Our number three military justice story of the year features, appropriately enough, a trio of cases. 

In 2008, NMCCA reversed one of two premeditated murder convictions and the death sentence in the case of United States v. LCpl Wade Walker, 66 M.J. 721 (N-M. Ct. Crim. App. 2008).  That case was retried this year, ending in a sentence of confinement for life.

In 2006, CAAF affirmed the portion of NMCCA’s opinion in United States v. Quintanilla setting aside the death sentence in that case.  United States v. Sgt Jessie Quintanilla, 63 M.J. 29 (C.A.A.F. 2006).  The convening authority agreed to a non-capital disposition of the case this year.

And in 1998, CAAF set aside the death sentence in United States v. SGT James T. Murphy, 50 M.J. 4 (C.A.A.F. 1998).  The convening authority agreed to a non-capital disposition of the case this year.

Eight of the 13 approved death sentences imposed under the current military death penalty system have been reversed on appeal.  (Three remain pending at the first level of appeal; the CA hasn’t yet acted in Hennis.)  And now in all eight of those cases, the original death sentence has been replaced by a sentence including confinement for life.

[Familiar disclosure — a bunch of the contributors to this blog, including me, took part in the Walker and Quintanilla appeals.]

One of the main lessons I draw from these cases is that great lawyering matters.  I followed the Walker retrial closely, though unfortunately I was actually in the courtroom for only half a day.  I have no doubt that but for the incredible job that LCpl Walker’s defense team did, he would have been resentenced to death.  There were three particular points in the trial — voir dire and challenges being one of them, one involving the admissibility of a particularly damaging piece of sentencing evidence, and the third involving an instruction issue — when the ultimate outcome likely would have been different but for the performance of LCpl Walker’s counsel.  The team that represented him consisted of LtCol (soon to be Col) John Baker, who was the Marine Corps’ East Coast Regional Defense Counsel at the time and who is now the Chief Defense Counsel of the Marine Corps; our CAAFlog colleague CDR Jason “Super” Grover, who had previous capital experience in the appellate arena; and Capt Kelly Repair. 
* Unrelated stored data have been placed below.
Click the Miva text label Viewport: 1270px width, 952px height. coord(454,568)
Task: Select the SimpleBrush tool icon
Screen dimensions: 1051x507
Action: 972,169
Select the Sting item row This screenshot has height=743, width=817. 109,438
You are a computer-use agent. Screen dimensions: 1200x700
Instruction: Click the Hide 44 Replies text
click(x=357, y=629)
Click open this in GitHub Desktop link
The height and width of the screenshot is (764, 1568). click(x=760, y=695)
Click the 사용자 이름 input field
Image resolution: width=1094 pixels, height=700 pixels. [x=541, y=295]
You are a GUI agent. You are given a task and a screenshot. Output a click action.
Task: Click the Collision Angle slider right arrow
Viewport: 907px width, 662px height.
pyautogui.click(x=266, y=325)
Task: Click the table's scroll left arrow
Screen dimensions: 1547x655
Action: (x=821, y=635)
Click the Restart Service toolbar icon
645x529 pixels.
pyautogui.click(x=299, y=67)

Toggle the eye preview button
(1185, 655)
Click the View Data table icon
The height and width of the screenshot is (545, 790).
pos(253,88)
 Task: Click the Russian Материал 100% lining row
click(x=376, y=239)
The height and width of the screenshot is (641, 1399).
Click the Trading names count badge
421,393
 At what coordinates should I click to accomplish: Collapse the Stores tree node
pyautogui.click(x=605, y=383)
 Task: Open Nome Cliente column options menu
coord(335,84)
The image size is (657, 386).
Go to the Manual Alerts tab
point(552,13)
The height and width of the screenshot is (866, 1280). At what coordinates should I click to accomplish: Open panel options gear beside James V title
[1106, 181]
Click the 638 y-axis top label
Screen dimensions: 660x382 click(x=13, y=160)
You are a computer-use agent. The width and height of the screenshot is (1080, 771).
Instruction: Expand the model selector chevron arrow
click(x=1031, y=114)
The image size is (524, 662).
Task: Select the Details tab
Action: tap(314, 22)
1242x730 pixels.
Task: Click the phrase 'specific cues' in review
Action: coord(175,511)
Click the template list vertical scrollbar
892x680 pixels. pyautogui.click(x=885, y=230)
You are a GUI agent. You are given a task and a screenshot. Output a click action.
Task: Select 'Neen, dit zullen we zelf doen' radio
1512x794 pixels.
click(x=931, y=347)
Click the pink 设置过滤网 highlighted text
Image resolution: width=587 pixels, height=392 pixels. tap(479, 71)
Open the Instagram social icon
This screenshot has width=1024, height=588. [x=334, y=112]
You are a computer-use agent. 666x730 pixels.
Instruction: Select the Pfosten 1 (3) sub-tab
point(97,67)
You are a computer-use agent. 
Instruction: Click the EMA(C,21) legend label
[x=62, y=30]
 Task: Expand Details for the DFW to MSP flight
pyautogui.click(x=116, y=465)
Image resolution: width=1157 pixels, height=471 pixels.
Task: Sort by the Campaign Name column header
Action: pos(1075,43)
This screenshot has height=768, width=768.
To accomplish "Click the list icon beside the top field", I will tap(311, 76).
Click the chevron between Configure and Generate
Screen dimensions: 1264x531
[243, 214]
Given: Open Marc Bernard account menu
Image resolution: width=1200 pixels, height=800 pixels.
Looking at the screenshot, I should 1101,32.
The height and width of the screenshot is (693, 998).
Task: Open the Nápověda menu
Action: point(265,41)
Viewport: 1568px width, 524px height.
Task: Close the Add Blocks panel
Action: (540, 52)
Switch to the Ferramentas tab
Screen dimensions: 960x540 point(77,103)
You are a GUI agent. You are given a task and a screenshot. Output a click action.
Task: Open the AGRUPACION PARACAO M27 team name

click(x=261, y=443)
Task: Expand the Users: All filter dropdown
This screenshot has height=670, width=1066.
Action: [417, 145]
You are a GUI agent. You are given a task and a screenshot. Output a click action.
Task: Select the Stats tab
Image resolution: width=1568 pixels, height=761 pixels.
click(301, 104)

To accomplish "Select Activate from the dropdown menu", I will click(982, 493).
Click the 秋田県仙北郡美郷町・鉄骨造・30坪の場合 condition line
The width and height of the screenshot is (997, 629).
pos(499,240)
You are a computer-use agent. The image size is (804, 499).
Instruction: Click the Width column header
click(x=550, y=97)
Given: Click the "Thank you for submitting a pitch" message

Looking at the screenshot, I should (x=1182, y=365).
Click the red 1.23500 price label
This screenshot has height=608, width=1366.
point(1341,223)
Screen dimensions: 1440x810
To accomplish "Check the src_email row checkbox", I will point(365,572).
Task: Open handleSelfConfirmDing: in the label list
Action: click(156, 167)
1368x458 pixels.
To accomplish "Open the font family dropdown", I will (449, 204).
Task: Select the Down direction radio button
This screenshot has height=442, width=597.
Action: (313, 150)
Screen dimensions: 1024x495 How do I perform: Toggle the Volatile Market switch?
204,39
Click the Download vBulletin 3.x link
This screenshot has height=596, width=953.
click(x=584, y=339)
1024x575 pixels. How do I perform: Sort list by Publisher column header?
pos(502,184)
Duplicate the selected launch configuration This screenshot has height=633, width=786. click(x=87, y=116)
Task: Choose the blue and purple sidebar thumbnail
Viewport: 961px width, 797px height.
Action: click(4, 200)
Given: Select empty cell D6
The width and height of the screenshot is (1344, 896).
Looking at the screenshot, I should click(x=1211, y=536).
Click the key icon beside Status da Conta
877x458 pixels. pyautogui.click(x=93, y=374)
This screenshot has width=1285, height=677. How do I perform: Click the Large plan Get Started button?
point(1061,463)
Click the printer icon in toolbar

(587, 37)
Continuing with the great lawyering matters theme, almost certainly the most experienced capital litigator in the Department of Defense is Navy CAPT Henry Lazarro.  He has been on both sides of capital cases at the trial level, has capital appellate experience, and ran the Navy’s capital litigation resource center.  He is THE military capital guru.  And he’s been involved with the Quintanilla case for about a decade now.  He worked every possible angle for his client.  When doors were repeatedly shut in his face, he found other doors.  And finally this year, he and his team of LCDR Stephen Reyes and Capt Suzanne Dempsey accomplished their mission by obtaining the convening authority’s agreement to send the case to a non-capital sentence rehearing.  Great lawyering prevailed for the client.

Army LTC Jim Varley was the great lawyer who represented SGT Murphy on the remand of his capital case.  This year’s agreement with the convening authority to proceed with a non-capital sentence hearing was the culmination of LTC Varley’s eight years of work on the case.

Another lesson these cases teach is the importance of continuity of counsel.  CAPT Lazarro worked the Quintanilla case for about 10 years; LTC Varley worked the Murphy case for eight years, and CDR Grover worked the Walker case for more than six years.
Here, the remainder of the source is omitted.